Beberapa Puasa Ada yang
Dilakukan pada Hari Sabtu
Pertama: Nabi shallallahu ‘alaihi
wa sallam sering melakukan puasa pada hari Sabtu dan Ahad.
Dari Ummu Salamah, ia berkata,
كان أكثر صومه السبت و الأحد و يقول :
هما يوما عيد المشركين فأحب أن أخالفهم
“Nabi shallallahu ‘alaihi wa
sallam banyak berpuasa pada hari Sabtu dan Ahad.” Beliau pun berkata, “Kedua
hari tersebut adalah hari raya orang musyrik, sehingga aku pun senang
menyelisihi mereka.”[2]
Kedua: Boleh berpuasa pada Hari
Jum’at dan Sabtu.
Nabi shallallahu ‘alaihi wa sallam
pernah mengatakan kepada salah satu istrinya yang berpuasa pada hari
Jum’at,
«
أَصُمْتِ أَمْسِ » . قَالَتْ لاَ . قَالَ « تُرِيدِينَ أَنْ تَصُومِى غَدًا » .
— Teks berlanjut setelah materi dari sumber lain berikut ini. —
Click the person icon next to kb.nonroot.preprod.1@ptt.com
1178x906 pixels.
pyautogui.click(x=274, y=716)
قَالَتْ لاَ . قَالَ « فَأَفْطِرِى »
“Apakah kemarin (Kamis) engkau
berpuasa?” Istrinya mengatakan, “Tidak.”
Kemudian Nabi shallallahu ‘alaihi
wa sallam berkata lagi, “Apakah engkau ingin berpuasa besok (Sabtu)?”
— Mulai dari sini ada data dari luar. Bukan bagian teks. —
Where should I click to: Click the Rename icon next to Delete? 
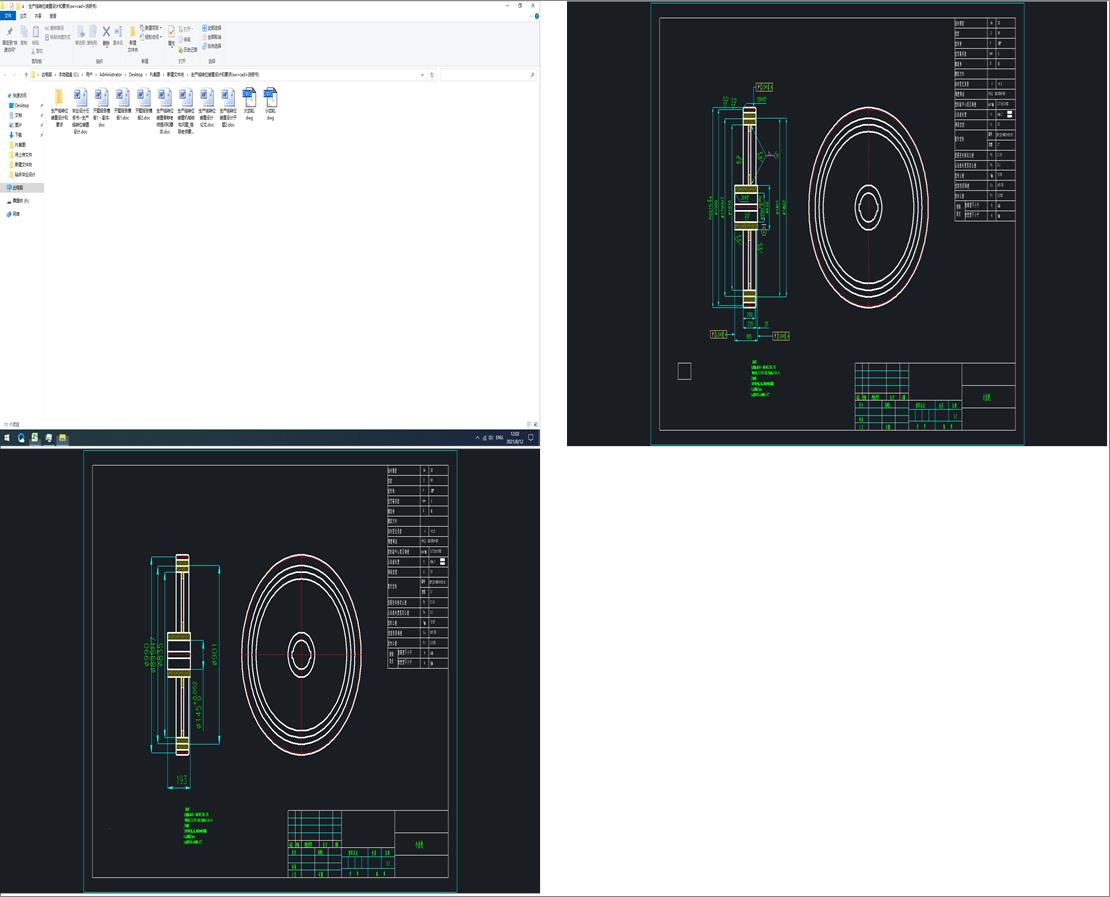click(118, 32)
Istrinya mengatakan, “Tidak.” “Kalau begitu hendaklah engkau
membatalkan puasamu”, jawab Nabi shallallahu ‘alaihi wa sallam.[3]
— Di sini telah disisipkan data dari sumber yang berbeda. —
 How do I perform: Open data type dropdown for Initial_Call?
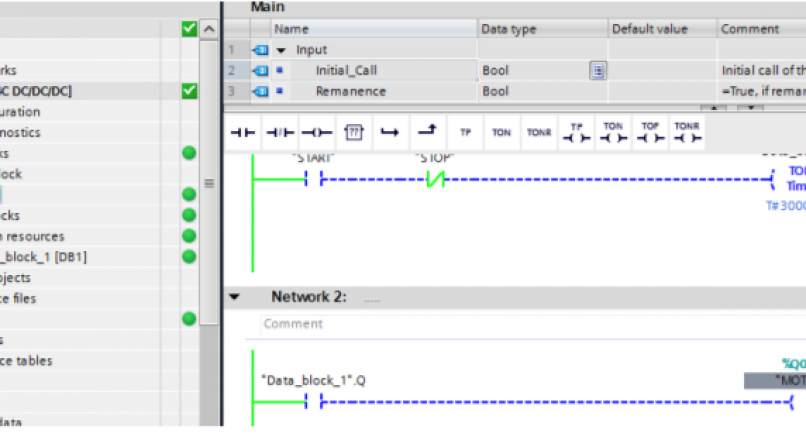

Ketiga: Nabi shallallahu ‘alaihi
wa sallam membolehkan berpuasa pada hari Jum’at asalkan diikuti puasa pada
hari sesudahnya (hari Sabtu).Dari Abu Hurairah, ia mengatakan,
نهى رسول الله صلى الله عليه وسلم عن
صوم يوم الجمعة إلا بيوم قبله أو يوم بعده .
“Rasulullah shallallahu ‘alaihi
wa sallam melarang berpuasa pada hari Jum’at kecuali apabila seseorang berpuasa
pada hari sebelum atau sesudahnya.”[4]
Dan hari sesudah Jum’at adalah hari Sabtu.
Keempat: Nabi shallallahu ‘alaihi
wa sallam banyak melakukan puasa di bulan Sya’ban dan pasti akan bertemu
dengan hari Sabtu.
Kelima: Nabi shallallahu ‘alaihi
wa sallam memerintahkan untuk melakukan puasa Muharram dan kadangkala
bertemu dengan hari Sabtu.
Keenam: Nabi shallallahu ‘alaihi
wa sallam menganjurkan berpuasa enam hari di bulan Syawal setelah
sebelumnya berpuasa Ramadhan. Ini juga bisa bertemu dengan hari Sabtu.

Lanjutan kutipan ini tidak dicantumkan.